Prometi aos meus amigos que escreveria hoje, depois da derrota da nossa selecção, um texto com este título. Por inúmeras razões e algumas private jokes. Até já tinha, ao jantar, ensaiado a introdução, da qual já não me lembro... ainda estais cheios que nem bodes, lambões? Também eu... se disserem ao Pan que comeram gomas como condenados em minha casa ponho-vos um processo por difamação...
O destino dos pavões armados é o enxovalho em grande estilo. O destino dos pavões armados é jamais se deixar passar o epíteto de Mourinho do Desporto Escolar, sempre que começam a arrulhar dotes para sintonizar rádios. E quando o pavão diz," E pavonas? ninguém fala das pavonas?", toda a gente se lembra da pavona pela qual todos, sim, todos os pavões armados se vestem de gala. Embora só alguns babem dos bicos, "ai, esta pavona põe-me doido, ou tira-me do sério, ou inspira-me ao desporto", ou something like that. Mas ninguém comenta, só emendam, não é pavona, pá, é pavoa, e ele, foi de propósito, e nós, pois.
Pois é. Depois de um fim-de-semana de esplanada e correcção de testes, a viagem deu uma reviravolta fatal, quando um determinado pavão veterano se resolveu atirar ao chão e lixar um joelho. Lá tiveram duas pavoas que ir ter com outra a Viseu, para voltar para a Cidade de Deus. Juntaram-se então ao pavão-mor para ver o jogo, e ver onze pavões levar uma arrochada tal que até apitaram. Comeram quatro pavões que nem condenados à morte. E riram-se e tiraram fotos. E riram-se mais. E foram controlados pelos progenitores, que isto de nascer de um ovo tem muito que se lhe diga...
Esta pavoa entrou finalmente em Countdown. O segundo, em duas semanas, a ver se é desta que suspira de alívio ou se vai haver moelas de pavoa servidas em prato de tasca, apre...
Mas a verdade é que estou bastante calma, dadas as circunstâncias.
Estas alturas separam o trigo do joio. Dizia à Li, na última quarta-feira, que houve gente que não me desejou "Boa sorte", gente que, mais do que esperar que o fizesse, queria que o tivesse feito. E houve gente que eu sei que não pode comigo que o fez, e a quem eu agradeço a humanidade. Apesar de não gostarmos das pessoas ou aprovarmos as suas atitudes, a humanidade que há dentro de nós solidariza-nos com os dramas alheios, e gostei que alguns colegas se tivessem chegado ao pé de mim com simpatia, mesmo quando nunca o fazem. E fiquei muito sentida com outros, de quem esperava muito, muito mais do que fizeram que foi nada.
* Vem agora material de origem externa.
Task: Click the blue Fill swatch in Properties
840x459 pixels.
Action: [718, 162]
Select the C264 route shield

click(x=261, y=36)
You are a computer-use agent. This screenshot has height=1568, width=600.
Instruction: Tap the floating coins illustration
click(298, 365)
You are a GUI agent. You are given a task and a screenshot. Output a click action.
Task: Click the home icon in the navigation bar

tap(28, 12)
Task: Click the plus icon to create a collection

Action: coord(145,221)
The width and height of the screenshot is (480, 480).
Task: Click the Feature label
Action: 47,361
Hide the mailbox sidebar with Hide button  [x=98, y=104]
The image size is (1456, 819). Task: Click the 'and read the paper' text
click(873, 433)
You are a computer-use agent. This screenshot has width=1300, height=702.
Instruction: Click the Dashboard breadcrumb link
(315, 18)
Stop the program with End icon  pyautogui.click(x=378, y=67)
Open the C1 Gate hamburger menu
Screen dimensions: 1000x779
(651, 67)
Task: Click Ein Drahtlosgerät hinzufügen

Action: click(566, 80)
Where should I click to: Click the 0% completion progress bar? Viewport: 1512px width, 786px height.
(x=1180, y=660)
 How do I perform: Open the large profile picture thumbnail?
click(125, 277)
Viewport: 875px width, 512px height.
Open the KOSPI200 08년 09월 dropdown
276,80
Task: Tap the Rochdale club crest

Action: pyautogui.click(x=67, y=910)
No entanto, mais uma vez, a Li foi sábia: faz falta como um cão à missa, deixa lá isso.
O trigo e o joio.
Comentei com a minha mãe a decepção que continuo a sentir perante a pequenez da condição humana e ela olhou para mim com aquela cara que faz quando não me quer insultar, mas não lhe surgem palavras elogiosas para me classificar. Abanou a cabeça e disse... ainda vais a tempo de deixar de julgar os outros por ti.
Desde sexta-feira, seis (treze, para mim), muita coisa mudou. Tal como disse, estou a viver o momento, num hiato temporal que não admite presenças ausentes. Neste momento, preciso de todos os que estão. Quem não está agora, não estará mais. Eu conheço-me muito bem. E lembro todos os momentos difíceis que tive na vida, já foram alguns, e sei quem lá esteve. E também sei quem me falhou. E quem me falha em momentos cruciais não repete a graça.
Neste instante, sei com que pavões me coso, sei em quais confio, sei quais habitam a mesma capoeira, os que me envolvem com as suas penas, os que grasnam e arrulham a meu lado. É um grupo restrito, mas especial. Raro. E só faz falta quem cá está, a dar força, ternura, coragem, sorrisos, abraços, beijinhos, tudo com fartura, naturalidade, sinceridade. Os que são verdadeiros e coerentes. Que me mostram, em tempo útil, que me amam. Porque, com a dúvida que paira, este é o momento de dizerem que me amam. Adiar é não levar a sério a situação em que, para o bem ou para o mal, me encontro.